Either of these are a good choice. Don’t buy a cheap filter.
And make sure you buy the right size filter for your lens. The filters shown here are for a 72mm lens - check your lens size before you buy. (For example, the Tamron 18-270mm lens has a 62mm lens opening so you will need to buy a smaller UV filter.)
4. Camera bag
Camera bags protect your camera from rough treatment. The type of camera bag you choose is a matter of personal preference. I suggest something small and well padded.
Make sure your bag has extra pockets for memory cards, batteries, and a micro-fiber cloth for cleaning the front of your lens.
A small bag is great for travel since it’s light and easy to carry, It also fits into a larger bag or backpack for more protection when you’re on the plane and transporting your bags in taxis, buses and trains.
Never, ever put your camera bag into checked baggage. Always keep it with your carry-on luggage.
Mirrorless cameras have gained in popularity. These cameras are smaller and lighter than dSLR’s, yet they produce high quality images.
The best mirrorless cameras are great for travel because your gear is lighter. They’re less conspicuous out in public because of their smaller size. Most are better for video, if that’s your thing.

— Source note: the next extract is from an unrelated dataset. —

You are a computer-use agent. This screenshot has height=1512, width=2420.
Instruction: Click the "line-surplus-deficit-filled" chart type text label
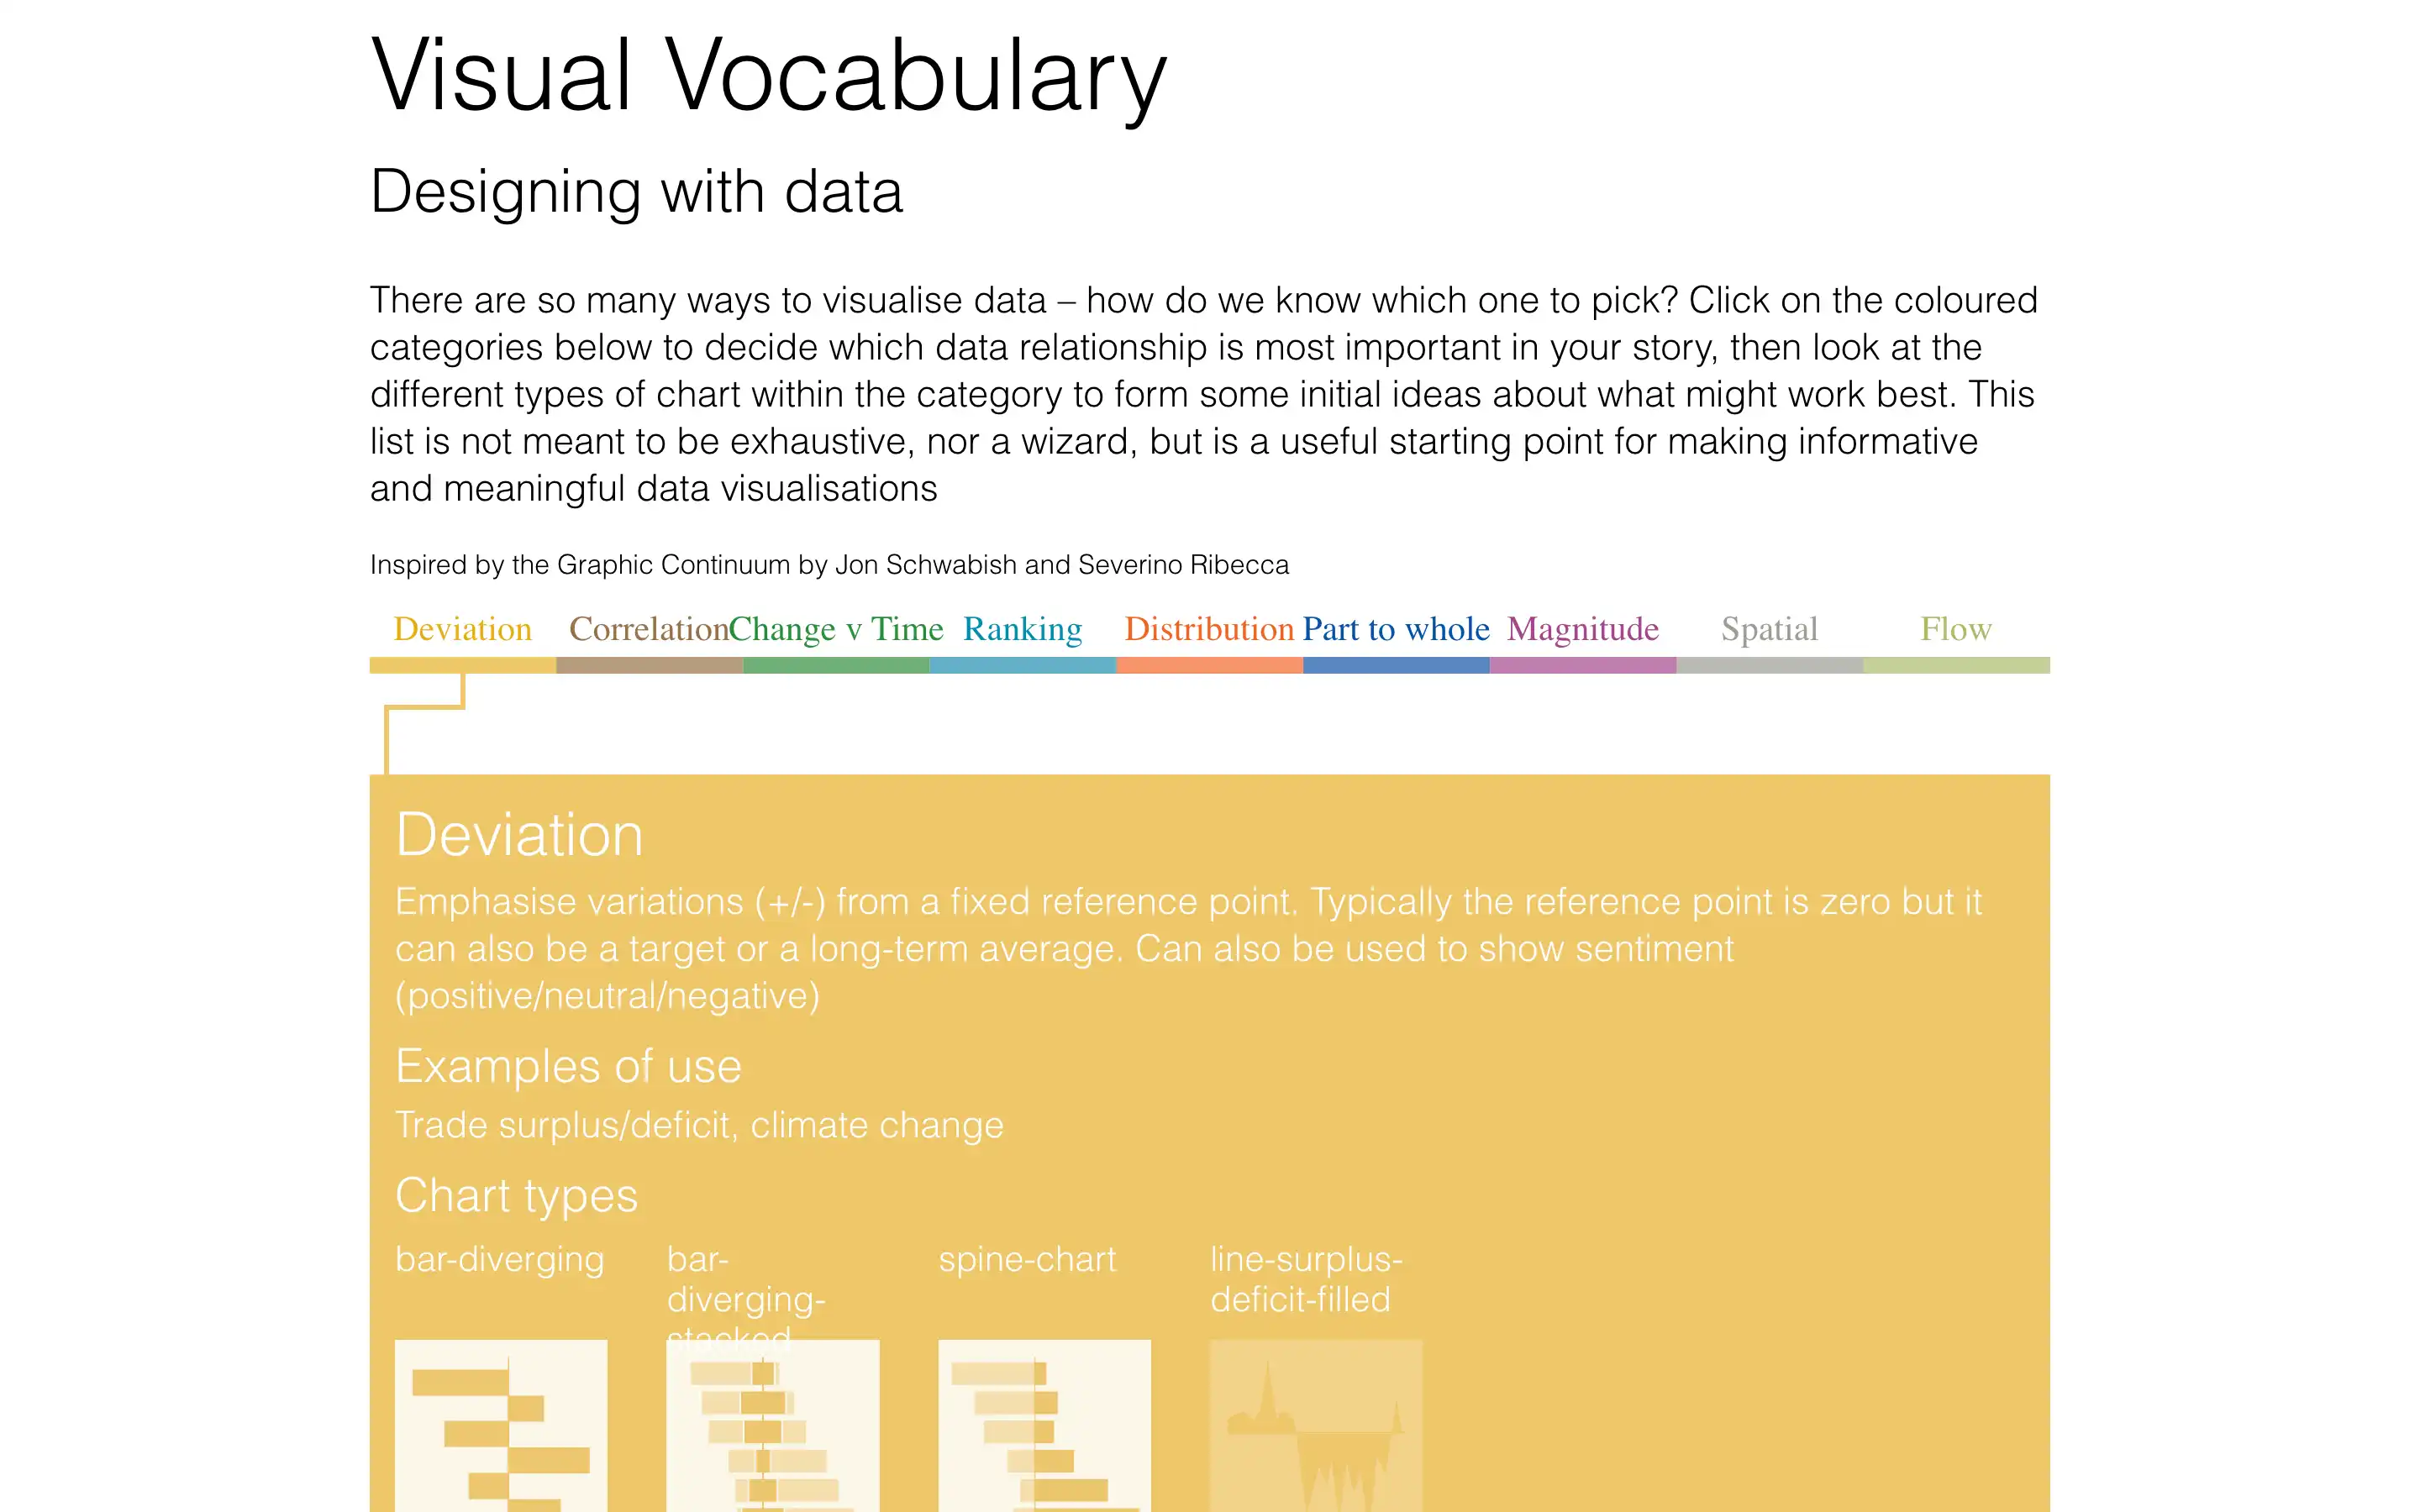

The current advantages of the best dSLR over most mirrorless cameras is:
Roy is still happy with his dSLR and doesn't plan to replace it anytime soon. Image quality is excellent, and it's the right size for his hands. He upgraded his lens this year to an 18-300mm so he plans to use it until something breaks.
But if you don't own a dSLR, you might want to check out this article for the best mirrorless camera for travel before making your decision.
If you've decided a dSLR is right for you, it’s as simple as choosing a good camera body and a versatile lens. The best dSLRs are an easy way to get high quality images for your travel stories, and if you choose the right models you'll also travel light to your destinations.